#### [WHAT YOU WILL DO]
Repeat the items word for word, from the line holding "You are a GUI" through the line holding "Looking at the screenshot, I should point(204,329).", including both of those lines.

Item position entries
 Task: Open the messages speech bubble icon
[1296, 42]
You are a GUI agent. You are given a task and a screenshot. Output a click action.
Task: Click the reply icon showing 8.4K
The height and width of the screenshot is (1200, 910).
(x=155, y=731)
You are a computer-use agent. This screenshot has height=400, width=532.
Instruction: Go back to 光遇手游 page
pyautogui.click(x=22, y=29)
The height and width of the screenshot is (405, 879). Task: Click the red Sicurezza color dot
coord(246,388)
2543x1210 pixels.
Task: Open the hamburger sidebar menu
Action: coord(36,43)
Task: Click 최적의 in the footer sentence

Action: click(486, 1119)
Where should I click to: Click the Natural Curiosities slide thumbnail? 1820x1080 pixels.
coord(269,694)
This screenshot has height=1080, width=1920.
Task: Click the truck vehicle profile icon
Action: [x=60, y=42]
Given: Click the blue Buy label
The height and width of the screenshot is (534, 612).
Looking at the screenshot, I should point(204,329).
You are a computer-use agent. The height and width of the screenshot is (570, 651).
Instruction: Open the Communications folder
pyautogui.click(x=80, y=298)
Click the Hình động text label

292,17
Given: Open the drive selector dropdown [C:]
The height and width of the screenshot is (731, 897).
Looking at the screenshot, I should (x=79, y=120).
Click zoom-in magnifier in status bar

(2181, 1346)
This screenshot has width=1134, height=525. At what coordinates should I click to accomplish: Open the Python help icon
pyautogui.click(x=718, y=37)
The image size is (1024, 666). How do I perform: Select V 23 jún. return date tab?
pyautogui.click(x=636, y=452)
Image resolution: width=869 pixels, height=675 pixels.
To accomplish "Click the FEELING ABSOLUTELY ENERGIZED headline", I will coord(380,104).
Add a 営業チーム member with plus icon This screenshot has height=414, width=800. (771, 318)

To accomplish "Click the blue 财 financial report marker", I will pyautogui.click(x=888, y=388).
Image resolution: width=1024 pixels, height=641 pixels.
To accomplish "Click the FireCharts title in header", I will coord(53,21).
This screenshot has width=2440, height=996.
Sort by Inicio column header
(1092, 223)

#### [PROBLEM SOLUTION]
You are a GUI agent. You are given a task and a screenshot. Output a click action.
Task: Click the reply icon showing 8.4K
The height and width of the screenshot is (1200, 910).
(x=155, y=731)
You are a computer-use agent. This screenshot has height=400, width=532.
Instruction: Go back to 光遇手游 page
pyautogui.click(x=22, y=29)
The height and width of the screenshot is (405, 879). Task: Click the red Sicurezza color dot
coord(246,388)
2543x1210 pixels.
Task: Open the hamburger sidebar menu
Action: coord(36,43)
Task: Click 최적의 in the footer sentence

Action: click(486, 1119)
Where should I click to: Click the Natural Curiosities slide thumbnail? 1820x1080 pixels.
coord(269,694)
This screenshot has height=1080, width=1920.
Task: Click the truck vehicle profile icon
Action: [x=60, y=42]
Given: Click the blue Buy label
The height and width of the screenshot is (534, 612).
Looking at the screenshot, I should point(204,329).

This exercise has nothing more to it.